» WHAT THIS EXERCISE ASKS
1. Answer these from the code of ethics excerpt, one line each:
(a) For how long does the CCO keep the listed records?
(b) Who reviews the CCO's transactions and preclearance requests?
(c) What must all Supervised Persons certify on MCO?
2. Carry the code of ethics excerpt forward from its final sentence.

» PAGE TEXT
§ §

Additional Violations may result in termination of employment.

Notwithstanding the above, violations may result in more severe sanctions depending on the facts and circumstances surrounding the violation.


VIII.
RECORDKEEPING

The CCO will keep in an easily accessible place for at least the last five (5) years from the end of the fiscal year during which the last entry was made on such record, copies of this Code, all trade confirmations, account statements, periodic statements and reports of Supervised Persons, copies of all preclearance forms, records of violations and actions taken as a result of violations, acknowledgments and other memoranda relating to the administration of this Code.

All trade confirmations, account statements and/or periodic statements of Covered Persons may be kept electronically in a computer database, which is currently maintained through MCO..


IX.
OVERSIGHT OF CODE OF ETHICS

1.
Acknowledgment. The CCO or his/her designee will annually distribute, through MCO, a copy of the Code to all Supervised Persons. The CCO or his/her designee will also distribute, through MCO, promptly all amendments to the Code. All Supervised Persons are required to go onto MCO and certify that they have received the Code, have not (in the past year) violated it and agree to be bound by its terms.

2.
Notification of Reporting Obligation. The CCO or his/her designee will identify all Supervised Persons and notify them of their reporting obligations under this Code.

3.
Review of Transactions. The CCO or his/her designee will review all reports submitted by Supervised Persons. The Reportable Securities transactions reported on Quarterly and Annual Transaction Reports will be reviewed and compared against client Reportable Securities transactions. Each Supervised Person's is responsible for delivering Personal Account statements on a quarterly basis and transactions in his/her Personal Account will be reviewed on a quarterly and compared with pre-clearance requests, transactions for the clients and against the Watch List. Any Supervised Person transactions that are believed to be a violation of this Code will be reported promptly to the management of NorthCoast. The Head of Trading of NorthCoast will review the CCO’s transactions and preclearance requests.

4.
Sanctions. NorthCoast’s management, with advice of legal counsel, at their discretion, will consider reports made to them and upon determining that a violation of this Code has occurred, may impose such sanctions or remedial action as they deem appropriate or to the extent required by law. These sanctions may include, among other things,



disgorgement of profits, suspension or termination of employment and/or criminal or civil penalties.

§ §

» EXTRACTED DATA
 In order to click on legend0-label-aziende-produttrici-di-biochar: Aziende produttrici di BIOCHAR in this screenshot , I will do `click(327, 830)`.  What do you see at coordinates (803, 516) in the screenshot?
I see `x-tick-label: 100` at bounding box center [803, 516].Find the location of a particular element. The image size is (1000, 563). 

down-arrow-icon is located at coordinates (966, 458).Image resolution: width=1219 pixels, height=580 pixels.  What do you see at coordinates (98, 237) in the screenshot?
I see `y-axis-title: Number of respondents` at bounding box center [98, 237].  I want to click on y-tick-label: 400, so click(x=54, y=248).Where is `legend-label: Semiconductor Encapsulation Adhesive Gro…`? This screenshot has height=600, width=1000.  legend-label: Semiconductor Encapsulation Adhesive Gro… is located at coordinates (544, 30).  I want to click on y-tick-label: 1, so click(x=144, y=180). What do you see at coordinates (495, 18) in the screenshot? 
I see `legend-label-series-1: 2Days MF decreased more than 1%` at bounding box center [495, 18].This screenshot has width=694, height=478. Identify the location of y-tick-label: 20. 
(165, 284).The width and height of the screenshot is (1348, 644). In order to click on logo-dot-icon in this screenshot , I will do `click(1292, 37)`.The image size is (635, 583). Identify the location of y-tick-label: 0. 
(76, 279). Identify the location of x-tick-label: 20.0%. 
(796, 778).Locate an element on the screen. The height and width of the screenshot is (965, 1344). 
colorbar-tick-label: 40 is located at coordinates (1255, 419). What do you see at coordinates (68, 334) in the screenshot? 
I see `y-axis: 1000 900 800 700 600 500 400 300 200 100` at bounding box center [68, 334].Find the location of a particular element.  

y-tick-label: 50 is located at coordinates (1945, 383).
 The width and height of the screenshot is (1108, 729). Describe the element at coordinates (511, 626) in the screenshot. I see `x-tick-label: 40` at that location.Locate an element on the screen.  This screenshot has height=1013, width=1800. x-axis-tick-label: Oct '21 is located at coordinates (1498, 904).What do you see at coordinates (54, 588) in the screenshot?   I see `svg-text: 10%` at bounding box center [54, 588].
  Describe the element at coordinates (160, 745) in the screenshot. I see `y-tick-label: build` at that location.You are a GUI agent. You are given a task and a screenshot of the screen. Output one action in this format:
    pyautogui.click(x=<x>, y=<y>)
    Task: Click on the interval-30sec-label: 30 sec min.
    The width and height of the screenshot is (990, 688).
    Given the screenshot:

§ §

» ANSWERS GIVEN
1.
(a) At least the last five (5) years from the end of the fiscal year during which the last entry was made on such record.
(b) The Head of Trading of NorthCoast.
(c) That they have received the Code, have not (in the past year) violated it, and agree to be bound by its terms.

2.
5.
Authority to Exempt Transactions. The CCO or his/her designee has the authority to exempt any Supervised Person or any personal securities transaction of a Supervised Person from any or all of the provisions of this Code if the CCO or his/her designee determines that such exemption would not be against any interests of a client and would be in accordance with applicable law. The CCO or his/her designee will prepare and file a written memorandum of any exemption granted, describing the circumstances and reasons for the exemption.

6.
ADV Disclosure. The CCO or his/her designee will ensure that NorthCoast’s Form ADV (1) describes the Code in Item 11 of Part 2A and (2) offers to provide a copy of the Code to any client or prospective client upon request.

7.
Annual Report to the Board of Trustees (the “Board”). On an annual basis, the CCO or his/her designee shall provide a written report to the Board of any mutual fund that NorthCoast manages, which: (1) describes any issues arising under the Code or procedures, since the last report to the Board, including, but not limited to, material violations of the Code or procedures and sanctions imposed in response to material violations; and (2) certifies that NorthCoast has adopted procedures reasonably necessary to prevent Supervised Persons from violating the Code.

X.
CONFIDENTIALITY

All reports of personal securities transactions and any other information filed pursuant to this Code will be treated as confidential to the extent permitted by law.